By Paula Horvath

In poetry that stitched together images from the opposite ends of a continent, Eastport’s
Tom Sexton offered listeners insight into his almost 83 years of life, a journey that’s led him
from New England to Alaska and back. His gentle, poetic sketches, often punctuated with humor, told of the world, animals, and people he’s encountered. The Sunday, March 5 Eastport Arts Center audience, which included Sexton’s wife Sharyn, eagerly followed every step of the way.

Tom Sexton transported listeners at a Sunday series program, March 5. Photos by Bernie Cecire and Paula Horvath.

Sexton’s presentation, part of the Sunday Afternoons at the Arts Center series, was also a
farewell of sorts to this seaside village that’s been his winter home for many years. He’ll be
moving back to Alaska permanently, he told the audience, and is now sorting through thousands
of drafts of poems that fill his Eastport home.
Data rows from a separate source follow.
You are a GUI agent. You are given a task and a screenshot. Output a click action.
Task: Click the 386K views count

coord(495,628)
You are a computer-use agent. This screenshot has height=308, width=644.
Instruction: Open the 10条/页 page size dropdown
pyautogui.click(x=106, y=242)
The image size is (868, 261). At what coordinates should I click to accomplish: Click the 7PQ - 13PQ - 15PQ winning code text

It wasn’t Sexton’s first poetry reading at the EAC, and although he’s officially giving up
his home here, he promised he’d be back. Perhaps it’s not surprising that a man born in Lowell,
Massachusetts, would find it hard to leave New England completely. Growing up amid the
working class of this milltown, Sexton appreciates the factors that shape this country’s often-
immigrant working class.

From his book Cummisky Alley, this is “Monotype of the Concord River Mills”:

Far from the print hanging on my wall,
a few battered old brick mills remain.
A tree grows from the sagging roof
of one as if its roots can keep a wall
from falling into the river below,
but in the print every brick glows
as if a mason has shaped it from light.
Is that bridge made of cloud or granite?
Inside one of the buildings, my mother
is about to meet my father for the first time.
Look how her auburn hair falls over one eye.
All the looms are singing. This I know to be true.
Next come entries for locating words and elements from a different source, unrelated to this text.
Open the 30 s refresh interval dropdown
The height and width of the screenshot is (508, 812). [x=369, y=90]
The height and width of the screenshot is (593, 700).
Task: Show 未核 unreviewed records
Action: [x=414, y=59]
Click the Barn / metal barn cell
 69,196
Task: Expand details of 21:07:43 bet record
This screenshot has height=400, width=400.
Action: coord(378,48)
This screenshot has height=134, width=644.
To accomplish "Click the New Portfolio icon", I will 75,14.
But it was in Alaska where Sexton made much of his life. After a stint in the Army as the
1950s turned into the 1960s, he attended Salem State College, graduating in 1968 with a degree
in English. Afterward, it was onto the University of Alaska where he earned an MFA and then
helped establish the university’s English department on its Anchorage campus, where he taught
English and creative writing.
Although he retired from teaching in 1994, he didn’t retire from the public eye. In 1995,
he was selected Alaska’s Poet Laureate by the members of the Alaska State Council on the Arts
and confirmed by the state legislature. He served in that capacity until 2000.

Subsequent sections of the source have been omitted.